**What the task asks**. Please count the lines in the records below that contain the string "word", treating uppercase and lowercase as different, and give only the number.

**Data entries**.
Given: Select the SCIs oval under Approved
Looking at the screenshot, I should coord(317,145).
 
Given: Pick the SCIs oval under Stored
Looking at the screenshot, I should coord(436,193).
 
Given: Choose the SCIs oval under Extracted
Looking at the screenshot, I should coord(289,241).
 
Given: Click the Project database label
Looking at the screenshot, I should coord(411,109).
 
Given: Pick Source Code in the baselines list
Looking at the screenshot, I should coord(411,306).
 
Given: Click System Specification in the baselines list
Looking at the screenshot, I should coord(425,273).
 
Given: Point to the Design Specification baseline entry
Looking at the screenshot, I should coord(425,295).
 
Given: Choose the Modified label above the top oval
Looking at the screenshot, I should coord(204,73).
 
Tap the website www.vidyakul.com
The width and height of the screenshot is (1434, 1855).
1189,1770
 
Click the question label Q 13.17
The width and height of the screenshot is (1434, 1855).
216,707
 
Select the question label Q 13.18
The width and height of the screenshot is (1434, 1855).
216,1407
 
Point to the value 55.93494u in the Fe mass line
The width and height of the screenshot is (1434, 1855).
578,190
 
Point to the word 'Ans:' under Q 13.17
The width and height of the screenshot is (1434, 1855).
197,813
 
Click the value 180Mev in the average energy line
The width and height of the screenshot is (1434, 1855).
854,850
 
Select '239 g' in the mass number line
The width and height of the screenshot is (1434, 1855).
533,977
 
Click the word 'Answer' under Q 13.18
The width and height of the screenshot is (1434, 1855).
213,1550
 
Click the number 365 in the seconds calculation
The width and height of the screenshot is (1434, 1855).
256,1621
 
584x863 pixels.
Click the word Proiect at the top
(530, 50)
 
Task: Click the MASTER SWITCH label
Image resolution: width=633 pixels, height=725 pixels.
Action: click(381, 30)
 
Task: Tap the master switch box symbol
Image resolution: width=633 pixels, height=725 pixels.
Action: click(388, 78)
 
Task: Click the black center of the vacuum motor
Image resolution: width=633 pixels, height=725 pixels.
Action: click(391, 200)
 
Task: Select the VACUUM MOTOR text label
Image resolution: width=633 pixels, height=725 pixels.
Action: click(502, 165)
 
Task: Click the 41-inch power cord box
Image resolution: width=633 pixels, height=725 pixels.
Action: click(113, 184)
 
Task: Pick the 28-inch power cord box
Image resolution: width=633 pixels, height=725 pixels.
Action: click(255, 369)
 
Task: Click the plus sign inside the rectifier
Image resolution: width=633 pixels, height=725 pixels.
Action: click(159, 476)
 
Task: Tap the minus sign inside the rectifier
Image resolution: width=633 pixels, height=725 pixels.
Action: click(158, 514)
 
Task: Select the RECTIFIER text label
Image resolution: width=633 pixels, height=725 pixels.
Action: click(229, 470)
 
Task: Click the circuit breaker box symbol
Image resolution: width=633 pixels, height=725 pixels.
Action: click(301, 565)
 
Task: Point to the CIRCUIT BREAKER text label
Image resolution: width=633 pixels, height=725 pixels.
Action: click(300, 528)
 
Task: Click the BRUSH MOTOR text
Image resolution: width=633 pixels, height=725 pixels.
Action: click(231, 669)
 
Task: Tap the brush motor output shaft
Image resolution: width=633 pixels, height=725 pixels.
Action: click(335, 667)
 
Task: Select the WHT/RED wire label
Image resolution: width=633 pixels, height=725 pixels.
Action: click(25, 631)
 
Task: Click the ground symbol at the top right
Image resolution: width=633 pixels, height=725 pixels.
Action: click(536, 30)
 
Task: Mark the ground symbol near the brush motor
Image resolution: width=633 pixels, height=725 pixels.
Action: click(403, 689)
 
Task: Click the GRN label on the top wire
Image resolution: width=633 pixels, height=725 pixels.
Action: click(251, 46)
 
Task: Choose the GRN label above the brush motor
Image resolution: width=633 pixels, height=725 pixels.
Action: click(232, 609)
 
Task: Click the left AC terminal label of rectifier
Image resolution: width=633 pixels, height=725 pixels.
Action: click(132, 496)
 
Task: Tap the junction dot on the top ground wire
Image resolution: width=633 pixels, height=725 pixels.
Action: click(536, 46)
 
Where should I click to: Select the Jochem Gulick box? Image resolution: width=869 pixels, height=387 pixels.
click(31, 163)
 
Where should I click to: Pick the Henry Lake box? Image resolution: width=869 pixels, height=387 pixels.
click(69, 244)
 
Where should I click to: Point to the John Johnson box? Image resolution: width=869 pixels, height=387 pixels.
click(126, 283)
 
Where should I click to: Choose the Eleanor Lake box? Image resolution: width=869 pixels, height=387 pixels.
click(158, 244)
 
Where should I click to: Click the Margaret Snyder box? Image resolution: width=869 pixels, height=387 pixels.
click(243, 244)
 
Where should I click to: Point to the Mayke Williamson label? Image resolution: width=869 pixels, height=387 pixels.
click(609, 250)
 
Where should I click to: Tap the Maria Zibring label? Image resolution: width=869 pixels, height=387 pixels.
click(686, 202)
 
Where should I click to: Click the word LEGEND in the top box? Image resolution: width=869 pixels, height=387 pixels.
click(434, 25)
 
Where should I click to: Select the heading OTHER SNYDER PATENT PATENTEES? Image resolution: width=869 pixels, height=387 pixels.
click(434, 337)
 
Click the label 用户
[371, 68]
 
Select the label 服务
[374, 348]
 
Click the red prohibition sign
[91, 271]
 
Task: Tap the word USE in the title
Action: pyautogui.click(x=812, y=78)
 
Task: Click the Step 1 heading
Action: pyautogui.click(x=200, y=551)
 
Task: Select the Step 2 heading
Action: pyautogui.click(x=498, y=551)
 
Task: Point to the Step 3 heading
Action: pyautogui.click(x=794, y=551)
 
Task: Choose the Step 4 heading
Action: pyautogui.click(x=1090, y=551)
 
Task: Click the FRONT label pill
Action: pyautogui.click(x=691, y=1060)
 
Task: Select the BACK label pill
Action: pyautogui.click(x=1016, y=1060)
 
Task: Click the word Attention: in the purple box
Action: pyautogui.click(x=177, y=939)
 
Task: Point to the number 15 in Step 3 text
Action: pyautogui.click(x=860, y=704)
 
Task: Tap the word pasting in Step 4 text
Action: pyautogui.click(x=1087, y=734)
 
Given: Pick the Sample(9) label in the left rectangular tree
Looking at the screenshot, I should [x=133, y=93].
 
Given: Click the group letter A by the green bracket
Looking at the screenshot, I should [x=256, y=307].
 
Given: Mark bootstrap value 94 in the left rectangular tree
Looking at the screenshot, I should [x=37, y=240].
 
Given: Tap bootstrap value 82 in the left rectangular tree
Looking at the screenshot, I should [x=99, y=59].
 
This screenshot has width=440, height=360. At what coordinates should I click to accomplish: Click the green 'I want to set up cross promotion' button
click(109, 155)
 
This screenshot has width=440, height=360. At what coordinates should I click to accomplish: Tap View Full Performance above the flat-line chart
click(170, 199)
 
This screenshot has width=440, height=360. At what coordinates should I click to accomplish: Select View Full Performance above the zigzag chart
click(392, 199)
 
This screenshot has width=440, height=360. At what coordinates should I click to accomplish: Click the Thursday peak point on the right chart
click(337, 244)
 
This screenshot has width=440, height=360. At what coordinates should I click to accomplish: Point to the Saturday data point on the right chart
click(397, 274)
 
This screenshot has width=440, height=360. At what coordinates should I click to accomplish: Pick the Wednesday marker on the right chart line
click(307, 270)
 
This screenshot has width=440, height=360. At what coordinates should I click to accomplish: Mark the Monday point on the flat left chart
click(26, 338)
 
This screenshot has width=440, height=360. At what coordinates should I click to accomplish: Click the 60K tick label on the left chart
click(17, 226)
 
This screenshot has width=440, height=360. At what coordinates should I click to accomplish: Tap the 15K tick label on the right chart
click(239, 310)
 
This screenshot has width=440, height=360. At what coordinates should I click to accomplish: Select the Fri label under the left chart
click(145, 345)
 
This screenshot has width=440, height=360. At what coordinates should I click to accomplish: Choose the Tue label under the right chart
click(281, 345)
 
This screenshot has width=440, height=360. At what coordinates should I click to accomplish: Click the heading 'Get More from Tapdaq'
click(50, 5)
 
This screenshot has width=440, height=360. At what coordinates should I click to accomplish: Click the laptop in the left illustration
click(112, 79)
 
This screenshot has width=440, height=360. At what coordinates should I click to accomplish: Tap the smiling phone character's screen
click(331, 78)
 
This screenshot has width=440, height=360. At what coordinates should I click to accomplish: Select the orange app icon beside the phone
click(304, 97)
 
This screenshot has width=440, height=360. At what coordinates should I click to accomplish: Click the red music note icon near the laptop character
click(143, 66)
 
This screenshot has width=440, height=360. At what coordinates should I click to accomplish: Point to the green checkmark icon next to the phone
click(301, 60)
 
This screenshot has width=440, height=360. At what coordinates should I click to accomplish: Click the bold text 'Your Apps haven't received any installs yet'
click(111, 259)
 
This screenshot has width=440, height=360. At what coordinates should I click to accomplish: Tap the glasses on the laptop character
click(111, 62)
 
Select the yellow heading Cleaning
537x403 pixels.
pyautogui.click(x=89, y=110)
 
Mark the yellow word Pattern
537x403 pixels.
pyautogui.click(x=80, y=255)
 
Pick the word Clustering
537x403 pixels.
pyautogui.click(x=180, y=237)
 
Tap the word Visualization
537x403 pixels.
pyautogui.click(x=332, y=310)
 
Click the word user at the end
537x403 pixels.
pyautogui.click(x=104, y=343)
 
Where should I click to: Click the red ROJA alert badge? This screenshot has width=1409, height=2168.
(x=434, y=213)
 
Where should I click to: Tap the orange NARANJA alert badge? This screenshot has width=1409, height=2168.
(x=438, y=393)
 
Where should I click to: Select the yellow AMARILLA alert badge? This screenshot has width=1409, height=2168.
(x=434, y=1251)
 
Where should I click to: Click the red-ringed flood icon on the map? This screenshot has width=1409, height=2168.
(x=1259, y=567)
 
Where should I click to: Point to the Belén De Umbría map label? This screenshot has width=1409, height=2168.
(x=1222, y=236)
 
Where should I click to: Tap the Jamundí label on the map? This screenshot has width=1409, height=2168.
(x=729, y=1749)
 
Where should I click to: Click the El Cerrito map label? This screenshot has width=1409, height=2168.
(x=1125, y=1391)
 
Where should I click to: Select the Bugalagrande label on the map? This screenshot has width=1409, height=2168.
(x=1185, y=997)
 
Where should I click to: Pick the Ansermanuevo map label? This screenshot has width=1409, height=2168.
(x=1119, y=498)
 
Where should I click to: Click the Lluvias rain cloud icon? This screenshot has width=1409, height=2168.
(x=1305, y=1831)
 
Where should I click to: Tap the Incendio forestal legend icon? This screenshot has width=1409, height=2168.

**Answer to the problem**. 11